Re: Help optimize D solution to phone encoding problem: extremely slow performace.

Posted by H. S. Teoh

Permalink

H. S. Teoh

Permalink

P.S. Compiling my program with `ldc -O2`, it runs so fast that I couldn't measure any meaningful running time that's greater than startup overhead.  So I wrote a helper program to generate random phone numbers up to 50 characters long, and found that it could encode 1 million phone numbers in 2.2 seconds (using the 75,000 entry dictionary from your repository).  Counting vs. printing the results made no significant difference to this.


T

-- 
People tell me that I'm skeptical, but I don't believe them.

January 16

Re: Help optimize D solution to phone encoding problem: extremely slow performace.

Posted by Siarhei Siamashka
in reply to H. S. Teoh

Permalink

Siarhei Siamashka

Posted in reply to H. S. Teoh

Permalink

On Tuesday, 16 January 2024 at 15:50:35 UTC, H. S. Teoh wrote:
> Unfortunately there seems to be some discrepancy between the output I got and the prescribed output in your repository. For example, in your output the number 1556/0 does not have an encoding, but isn't "1 Mai 0" a valid encoding according to your dictionary and the original problem description?

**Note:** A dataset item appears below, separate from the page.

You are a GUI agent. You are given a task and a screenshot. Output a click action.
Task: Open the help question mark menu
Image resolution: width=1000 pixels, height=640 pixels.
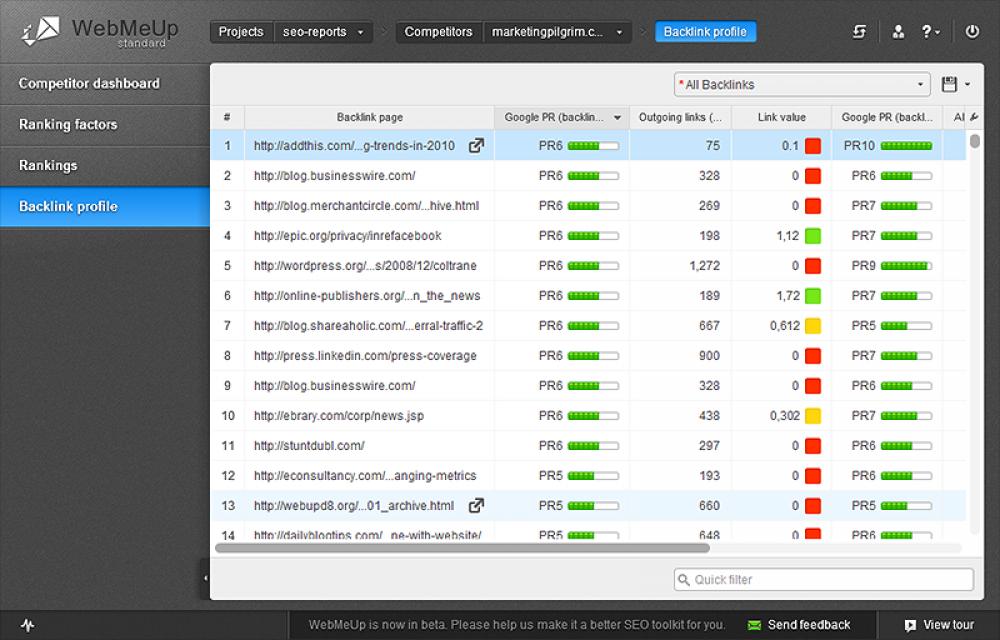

You are not allowed to emit "1" as the first token in the output as long as there are any dictionary word matches at that position. The relevant paragraph from the problem statement:

==snip==
Encodings of phone numbers can consist of a single word or of multiple
words separated by spaces. The encodings are built word by word from
left to right. If and only if at a particular point no word at all from
the dictionary can be inserted, a single digit from the phone number can
be copied to the encoding instead. Two subsequent digits are never
allowed, though. To put it differently: In a partial encoding that
currently covers k digits, digit k+1 is encoded by itself if and only if,
first, digit k was not encoded by a digit and, second, there is no word
in the dictionary that can be used in the encoding starting at digit k+1.
==snip==

I also spent a bit of time trying to figure out this nuance when implementing my solution. It doesn't make much sense visually (no back-to-back digits in the output either way), but that's how it is.

January 16

Re: Help optimize D solution to phone encoding problem: extremely slow performace.

Posted by Renato
in reply to Siarhei Siamashka

Permalink

Renato

Posted in reply to Siarhei Siamashka

Permalink

On Tuesday, 16 January 2024 at 16:56:04 UTC, Siarhei Siamashka wrote:
> On Tuesday, 16 January 2024 at 15:50:35 UTC, H. S. Teoh wrote:
>> Unfortunately there seems to be some discrepancy between the output I got and the prescribed output in your repository. For example, in your output the number 1556/0 does not have an encoding, but isn't "1 Mai 0" a valid encoding according to your dictionary and the original problem description?
>
> You are not allowed to emit "1" as the first token in the output as long as there are any dictionary word matches at that position. The relevant paragraph from the problem statement:
>
> ==snip==
> Encodings of phone numbers can consist of a single word or of multiple
> words separated by spaces. The encodings are built word by word from
> left to right. If and only if at a particular point no word at all from
> the dictionary can be inserted, a single digit from the phone number can
> be copied to the encoding instead. Two subsequent digits are never
> allowed, though. To put it differently: In a partial encoding that
> currently covers k digits, digit k+1 is encoded by itself if and only if,
> first, digit k was not encoded by a digit and, second, there is no word
> in the dictionary that can be used in the encoding starting at digit k+1.
> ==snip==
>
> I also spent a bit of time trying to figure out this nuance when implementing my solution. It doesn't make much sense visually (no back-to-back digits in the output either way), but that's how it is.

Exactly, this is one of the things that make this problem a bit annoying to solve :)

@"H. S. Teoh" you implemented the solution as a Trie!! Nice, that's also what I did when I "participated" in the study. Here's [my Trie solution in Java](https://github.com/renatoathaydes/prechelt-phone-number-encoding/blob/fastest-implementations-print-or-count/src/java/Main.java).

These are basically the two common approaches to the problem: a Trie or a numeric-based table. According to the study, people who use scripting languages almost always go with the numeric approach, while people coming from lower level languages tend to use a data structure like Trie (if they don't know Trie, they come up with something similar which is fascinating), which is harder to implement but more efficient in general.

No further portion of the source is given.